> WHAT YOU SHOULD DO: Return the data below exactly, but only from the line containing "Image resolution: width=690" through the line containing "Task: Bookmark the Alongside reply", with both of those lines included.

> MATERIAL FOR THE TASK:

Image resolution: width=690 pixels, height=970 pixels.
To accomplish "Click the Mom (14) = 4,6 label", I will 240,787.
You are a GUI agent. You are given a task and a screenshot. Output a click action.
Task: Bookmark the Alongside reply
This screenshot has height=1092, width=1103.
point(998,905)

==

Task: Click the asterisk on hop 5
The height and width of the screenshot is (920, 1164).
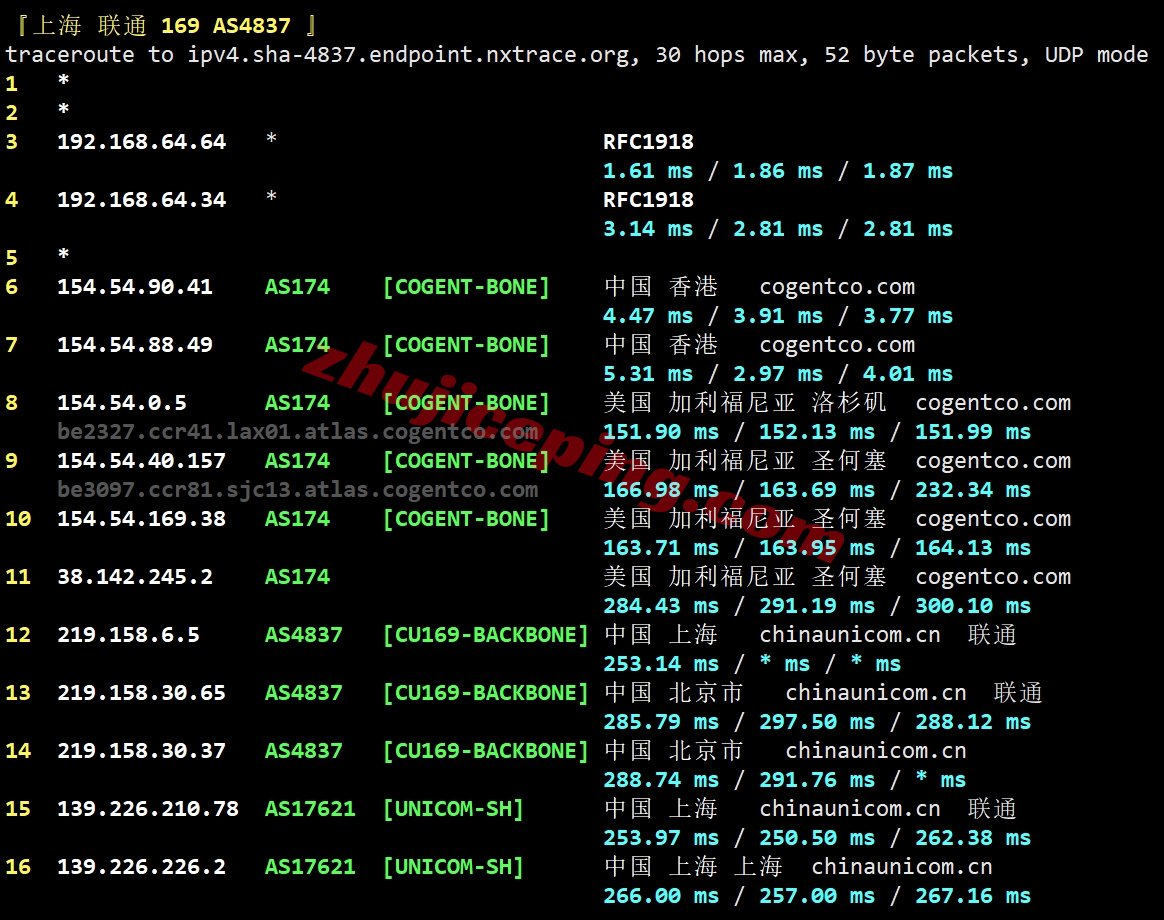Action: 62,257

> ANSWER BOX:
Image resolution: width=690 pixels, height=970 pixels.
To accomplish "Click the Mom (14) = 4,6 label", I will 240,787.
You are a GUI agent. You are given a task and a screenshot. Output a click action.
Task: Bookmark the Alongside reply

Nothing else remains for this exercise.